=== Dataset records ===
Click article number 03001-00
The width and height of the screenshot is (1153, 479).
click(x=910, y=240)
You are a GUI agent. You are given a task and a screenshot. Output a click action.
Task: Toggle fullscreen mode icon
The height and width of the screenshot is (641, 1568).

=== Problem to work on ===
Write out the data once more, word for word.

=== Exercise answer ===
Click article number 03001-00
The width and height of the screenshot is (1153, 479).
click(x=910, y=240)
You are a GUI agent. You are given a task and a screenshot. Output a click action.
Task: Toggle fullscreen mode icon
The height and width of the screenshot is (641, 1568).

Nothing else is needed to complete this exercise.